UBSが1月24日、女性向けウェルスマネージメント・サービス改革を目指す5年計画を発表した。UBSは女性の投資意欲をうまく煽動しつつ女性顧客の開拓に専念することで、2兆3000億ドル(約257兆2320億円)相当の新規投資を見こんでいる。

世界の私有財産の3分の1を女性が所有 予想年間成長率は1.6%

様々な分野でミレニアル世代を次世代顧客層と見なす風潮が強まっているが、UBSはそこから一歩視野を広げ、女性をターゲットに取りこむ第一歩として、「投資は男性のもの」という固定観念を覆す試みに取りくんでいる。

女性が十分な資産力をもった顧客になり得ることはすでに立証済みだ。

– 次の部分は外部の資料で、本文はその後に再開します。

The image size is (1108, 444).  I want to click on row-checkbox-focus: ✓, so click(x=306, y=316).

昨年のボストン・コンサルティング・グループの調査からも、「世界の私有財産の3分の1を女性が所有している」と報告されている。

UBSによる女性の所有資産の予想年間成長率は1.6%。今後4年間にかけて、男性の所有資産よりもはるかに急激な速度で成長すると期待されている。

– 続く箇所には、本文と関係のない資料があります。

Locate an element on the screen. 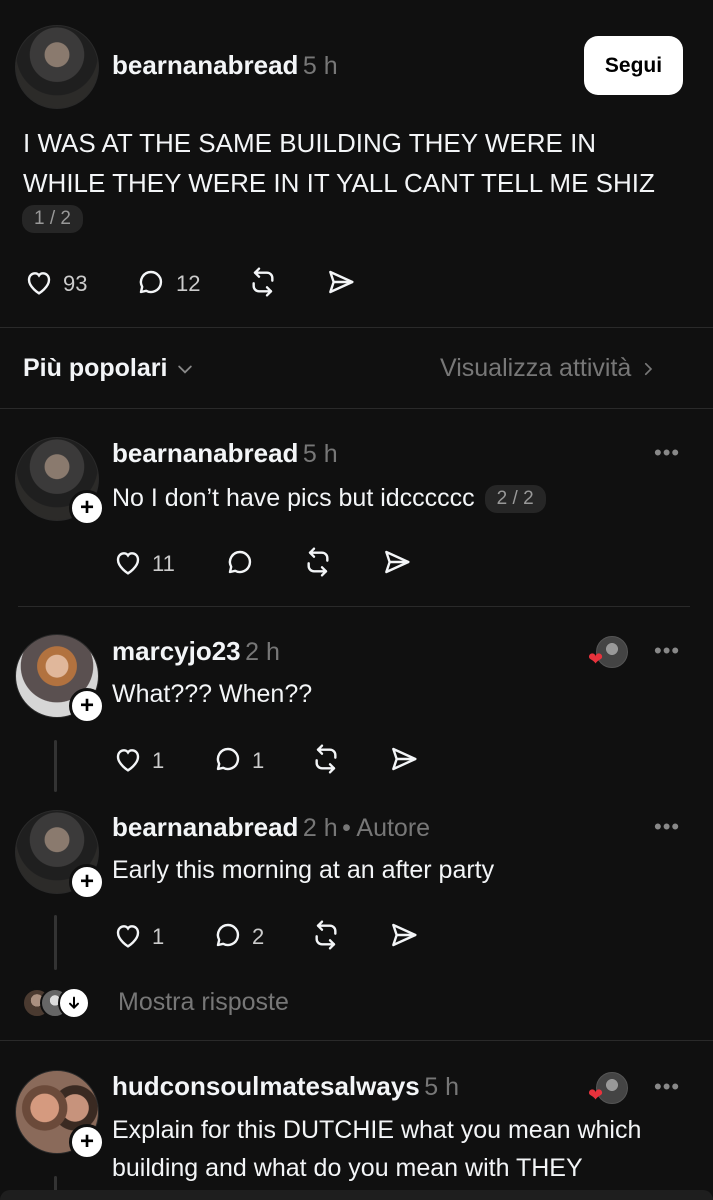  replier-avatars is located at coordinates (57, 1003).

経済的な観点から見ても、女性が「上得意顧客」の潜在性を秘めていることは明白だ。

多くの女性が投資に消極的 6割の女性が「知識に乏しい」

女性投資家の割合が男性と比較してはるかに低い事実が、これまで数々の調査で指摘されてきた。投資に関する男女間のスタンスの差が、この背景に深く根付いているものと思われる。

一般的に女性は投資を貯蓄と切り離して受けとめ、支出と見なす傾向が強い。多くの男性が投資を「増やせる機会=貯蓄」と見なすのに対し、「損失する可能性がある=支出」とまったく異なる観点から見る女性が多いということだ。

例えば積立金制度なども投資であるにも関わらず、加入者の男女割合は66%:73%(バンガード・グループ調査)と女性ほうが高い。これは女性にとっては「積立」という言葉が「貯蓄」を直接的に連想させ、安心感につながるためではないかといわれている。

また投資を難しい、複雑なものとしてとらえている女性も多い。バンク・オブ・アメリカの1万人を超える顧客サーベイでは、55%の女性が「投資や金融市場に関する知識は平均以下」と回答。同様の回答をした男性は2分の1だった。